Fundamental book 2007-05-19 This is one of the most important books on services marketing research field. Good too to practitioners.
Timeless! 2001-01-06 The authors present the SERVQUAL model as a framework for understanding and measuring service quality and also offer practical advice on how to improve service quality.Aside from the SERVQUAL model, readers craving practical business information will find Chapters 4 to 7, which communicate a four-part prescriptive model on how to improve service quality, most useful. In plain language and with many illustrative examples, the authors argue that customer service leaders must (1) know exactly what customers expect, (2) set proper service quality standards, (3) support employees in delivering quality service, and (4) never over-promise. Chapter 6 is excellent for drawing the critical link between human resources and customer service. Delivering Quality Service remains relevant even though it was published before anyone talked about Customer Relationship Management. The language is slightly dated but the concepts are timeless. In addition, by not focussing on customer management technology (a rarity in works published today) the authors put a proper emphasis on strategy.

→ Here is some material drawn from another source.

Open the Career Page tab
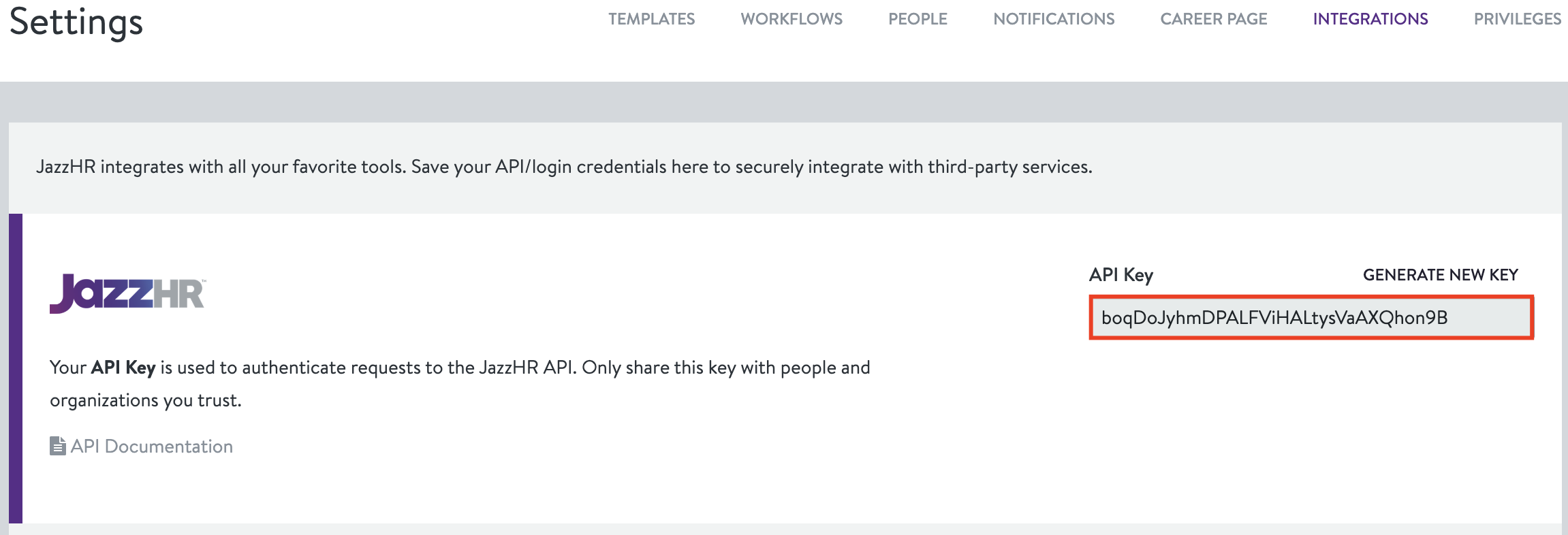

Excellent read, although a little too broad 2000-06-08 A great book on SERVQUAL, nice layout of themes, plus a handy SERVQUAL test list to practice on your customers. Not just an academic book, but very down to earth. The only problem is that SERVQUAL is too broad to be applied in any service, you should take it with a grain of salt, but all-in-all, this book serve enough to be used as a basis for benchmarking service quality. Recommended not just for students, but to business practitioners too.
A fundamental on service quality modelling 1999-06-25 Although somewhat outdated in 1999, this is still a fundamental work on SERVQUAL, a measurement tool for service quality. Criticized and praised all over the world, this book provides the old model of the SERVQUAL tool. Very useful is the GAP analysis for hurdles on the way to excellent service quality and the chapters on how to get started. The authors draw on extensive research and promise no rose garden but hard work to get among the excellent businesses. The book is useful to understand and interpret the SERVQUAL tool. Limitations or expansions are suggested and allow to customize the tool for personal use.